Text:
+---+

Monday, April 14, 2008

Gilead by Marilynne Robinson

Quiet, contemplative, reminiscent musings of an aging father for his very young son. I was really touched by this book... the narrator is a pastor, but he treats every subject he dwells on (including his own religion and life's work) with an even-handedness that happily surprised me.

This part made me laugh, for reasons you'll understand:

"...we ate our supper in the parlor -- it turns out that whoever brought the trays brought one for each of us. Since supper was three kinds of casserole with two kinds of fruit salad, with cake and pie for dessert, I gathered that my flock, who lambaste life's problems with food items of just this kind, had heard an alarm. There was even a bean salad, which to me looked distinctly Presbyterian, so anxiety had overspilled its denominational vessel. You'd have thought I'd died. We saved it for lunch." (127)

"I wish I could leave you certain of the images in my mind, because they are so beautiful that I hate to think they will be extinguished when I am. Well, but again, this life has its own mortal loveliness. And memory is not strictly mortal in its nature, either. It is a strange thing, after all, to be able to return to a moment, when it can hardly be said to have any reality at all, even in its passing. A moment is such a slight thing, I mean, that its abiding is a most gracious reprieve." (162)

+---+

Provided material:
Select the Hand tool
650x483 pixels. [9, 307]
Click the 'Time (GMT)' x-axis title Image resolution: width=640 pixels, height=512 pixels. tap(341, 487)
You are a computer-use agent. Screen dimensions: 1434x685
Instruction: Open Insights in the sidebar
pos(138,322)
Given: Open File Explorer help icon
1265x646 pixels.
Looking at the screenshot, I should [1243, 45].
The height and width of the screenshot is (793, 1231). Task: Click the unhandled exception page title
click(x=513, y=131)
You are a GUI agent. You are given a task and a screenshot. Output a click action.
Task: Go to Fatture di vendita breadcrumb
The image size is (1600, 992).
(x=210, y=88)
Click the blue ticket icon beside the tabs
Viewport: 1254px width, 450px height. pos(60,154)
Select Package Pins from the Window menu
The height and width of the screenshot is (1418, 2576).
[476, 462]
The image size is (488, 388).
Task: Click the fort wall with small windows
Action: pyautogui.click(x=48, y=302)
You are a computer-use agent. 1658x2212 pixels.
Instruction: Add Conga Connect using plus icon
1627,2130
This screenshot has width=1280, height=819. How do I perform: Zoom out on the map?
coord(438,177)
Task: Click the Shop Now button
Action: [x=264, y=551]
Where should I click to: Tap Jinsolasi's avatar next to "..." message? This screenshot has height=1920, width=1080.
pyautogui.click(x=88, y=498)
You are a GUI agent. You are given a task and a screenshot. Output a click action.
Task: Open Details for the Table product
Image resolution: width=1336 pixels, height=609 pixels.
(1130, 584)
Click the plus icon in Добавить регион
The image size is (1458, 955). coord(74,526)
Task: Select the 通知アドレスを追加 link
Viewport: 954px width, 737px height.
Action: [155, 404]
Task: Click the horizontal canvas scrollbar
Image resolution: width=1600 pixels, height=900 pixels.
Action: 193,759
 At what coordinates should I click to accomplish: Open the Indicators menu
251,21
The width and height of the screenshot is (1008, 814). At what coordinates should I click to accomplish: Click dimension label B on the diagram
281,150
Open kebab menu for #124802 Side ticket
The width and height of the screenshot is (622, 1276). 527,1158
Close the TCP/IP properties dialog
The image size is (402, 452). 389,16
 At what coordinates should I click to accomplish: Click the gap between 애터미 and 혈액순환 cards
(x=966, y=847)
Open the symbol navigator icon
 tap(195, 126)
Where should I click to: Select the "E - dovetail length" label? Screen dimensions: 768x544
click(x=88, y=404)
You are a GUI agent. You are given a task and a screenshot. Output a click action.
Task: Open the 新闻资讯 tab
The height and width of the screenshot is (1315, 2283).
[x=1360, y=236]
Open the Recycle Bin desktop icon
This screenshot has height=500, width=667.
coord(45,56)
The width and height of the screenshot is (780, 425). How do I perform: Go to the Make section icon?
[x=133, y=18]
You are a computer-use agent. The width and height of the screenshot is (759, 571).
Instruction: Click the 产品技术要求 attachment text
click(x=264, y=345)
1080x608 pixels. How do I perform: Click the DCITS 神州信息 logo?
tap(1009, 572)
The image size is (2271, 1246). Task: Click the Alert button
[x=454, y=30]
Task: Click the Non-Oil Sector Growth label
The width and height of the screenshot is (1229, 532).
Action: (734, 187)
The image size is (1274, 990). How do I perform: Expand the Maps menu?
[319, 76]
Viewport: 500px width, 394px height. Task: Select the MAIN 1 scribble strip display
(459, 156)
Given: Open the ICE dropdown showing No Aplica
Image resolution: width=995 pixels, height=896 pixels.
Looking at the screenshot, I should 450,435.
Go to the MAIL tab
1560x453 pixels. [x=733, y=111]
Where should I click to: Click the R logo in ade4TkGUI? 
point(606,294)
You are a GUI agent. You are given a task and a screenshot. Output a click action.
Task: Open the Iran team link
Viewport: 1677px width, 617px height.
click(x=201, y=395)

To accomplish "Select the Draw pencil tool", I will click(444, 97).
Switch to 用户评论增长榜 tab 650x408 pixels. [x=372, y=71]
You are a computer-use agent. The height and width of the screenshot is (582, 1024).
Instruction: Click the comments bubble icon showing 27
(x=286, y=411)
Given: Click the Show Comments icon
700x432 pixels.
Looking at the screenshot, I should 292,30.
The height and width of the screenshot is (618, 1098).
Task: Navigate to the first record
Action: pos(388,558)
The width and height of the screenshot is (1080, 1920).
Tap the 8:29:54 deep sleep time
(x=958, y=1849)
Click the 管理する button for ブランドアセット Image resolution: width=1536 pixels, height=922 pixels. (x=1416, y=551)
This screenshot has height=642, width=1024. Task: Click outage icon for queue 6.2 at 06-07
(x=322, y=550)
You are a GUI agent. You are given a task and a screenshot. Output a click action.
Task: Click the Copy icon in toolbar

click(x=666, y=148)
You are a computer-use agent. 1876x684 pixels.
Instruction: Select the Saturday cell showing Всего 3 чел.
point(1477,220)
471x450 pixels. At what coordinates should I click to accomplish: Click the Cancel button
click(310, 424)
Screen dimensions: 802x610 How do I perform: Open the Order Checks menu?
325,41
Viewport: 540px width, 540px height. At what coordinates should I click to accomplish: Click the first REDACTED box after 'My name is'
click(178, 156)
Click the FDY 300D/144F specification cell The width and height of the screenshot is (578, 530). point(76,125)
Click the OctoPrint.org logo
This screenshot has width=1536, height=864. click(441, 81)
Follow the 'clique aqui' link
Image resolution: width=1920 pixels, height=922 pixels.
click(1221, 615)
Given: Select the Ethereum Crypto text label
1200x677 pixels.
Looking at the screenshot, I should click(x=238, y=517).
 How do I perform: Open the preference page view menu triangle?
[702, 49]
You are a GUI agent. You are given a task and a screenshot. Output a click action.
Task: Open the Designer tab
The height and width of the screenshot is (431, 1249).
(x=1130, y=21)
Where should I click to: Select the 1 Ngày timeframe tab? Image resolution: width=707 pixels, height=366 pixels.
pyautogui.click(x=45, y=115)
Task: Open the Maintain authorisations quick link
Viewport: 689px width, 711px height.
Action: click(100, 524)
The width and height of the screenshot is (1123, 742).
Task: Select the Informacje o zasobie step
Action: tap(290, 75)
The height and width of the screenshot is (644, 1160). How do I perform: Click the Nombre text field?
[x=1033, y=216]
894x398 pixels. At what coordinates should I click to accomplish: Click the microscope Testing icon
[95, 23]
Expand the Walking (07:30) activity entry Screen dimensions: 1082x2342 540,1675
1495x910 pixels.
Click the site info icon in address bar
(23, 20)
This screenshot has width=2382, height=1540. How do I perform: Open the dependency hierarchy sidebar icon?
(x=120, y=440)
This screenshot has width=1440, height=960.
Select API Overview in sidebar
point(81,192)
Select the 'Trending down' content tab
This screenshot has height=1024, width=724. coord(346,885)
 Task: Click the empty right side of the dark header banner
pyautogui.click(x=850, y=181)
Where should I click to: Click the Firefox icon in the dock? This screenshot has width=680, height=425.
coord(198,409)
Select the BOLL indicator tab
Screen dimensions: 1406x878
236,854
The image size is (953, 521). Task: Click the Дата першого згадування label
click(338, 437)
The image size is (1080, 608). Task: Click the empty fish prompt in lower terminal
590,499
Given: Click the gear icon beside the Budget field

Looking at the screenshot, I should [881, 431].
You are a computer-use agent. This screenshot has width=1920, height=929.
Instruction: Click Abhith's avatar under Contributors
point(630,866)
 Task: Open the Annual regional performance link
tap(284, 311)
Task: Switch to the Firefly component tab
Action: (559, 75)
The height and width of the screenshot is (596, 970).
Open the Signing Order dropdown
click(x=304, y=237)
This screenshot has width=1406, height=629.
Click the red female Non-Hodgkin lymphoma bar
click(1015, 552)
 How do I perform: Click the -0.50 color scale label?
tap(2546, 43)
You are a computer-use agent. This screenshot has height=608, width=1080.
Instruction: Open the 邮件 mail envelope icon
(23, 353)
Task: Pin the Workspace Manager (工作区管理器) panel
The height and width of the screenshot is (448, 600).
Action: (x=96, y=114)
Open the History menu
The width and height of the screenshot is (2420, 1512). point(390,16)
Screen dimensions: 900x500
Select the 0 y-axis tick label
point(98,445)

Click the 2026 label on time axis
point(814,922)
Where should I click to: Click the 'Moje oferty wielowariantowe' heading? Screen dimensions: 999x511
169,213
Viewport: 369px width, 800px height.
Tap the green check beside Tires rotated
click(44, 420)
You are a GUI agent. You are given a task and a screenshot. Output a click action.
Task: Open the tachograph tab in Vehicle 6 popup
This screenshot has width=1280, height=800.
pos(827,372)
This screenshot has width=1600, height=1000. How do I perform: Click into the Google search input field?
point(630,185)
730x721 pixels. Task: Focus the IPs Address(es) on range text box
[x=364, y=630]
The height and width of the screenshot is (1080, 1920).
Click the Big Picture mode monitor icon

+---+

Written task 1:
List every food the supper passage in the Gilead review says the narrator's flock brought.
Written task 2:
Write a continuation of the Gilead review, starting after its final quoted passage.

Result 1:
Three kinds of casserole, two kinds of fruit salad, cake, pie, and bean salad.

Result 2:
"He did then seem to me the angel of himself, brooding over the mysteries his mortal life describes, the deep things of man. And of course that is exactly what he is. 'For who among men knoweth the things of a man, save the spirit of the man, which is in him?' In every important way we are such secrets from each other, and I do believe that there is a separate language in each of us, also a separate aesthetics and a separate jurisprudence. Every single one of us is a little civilization built on the ruins of any number of preceding civilizations, but with our own variant notions of what is beautiful and acceptable -- which, I hasten to add, we generally do not satisfy and by which we struggle to live. We take fortuitous resemblances among us to be actual likeness, because those around us have also fallen heir to the same customs, trade in the same coin, acknowledge, more or less, the same notions of decency and sanity. But all that really just allows us to coexist with the inviolable, untraversable, and utterly vast spaces between us." (197)

(New York: Farrar, Straus and Giroux, 2004)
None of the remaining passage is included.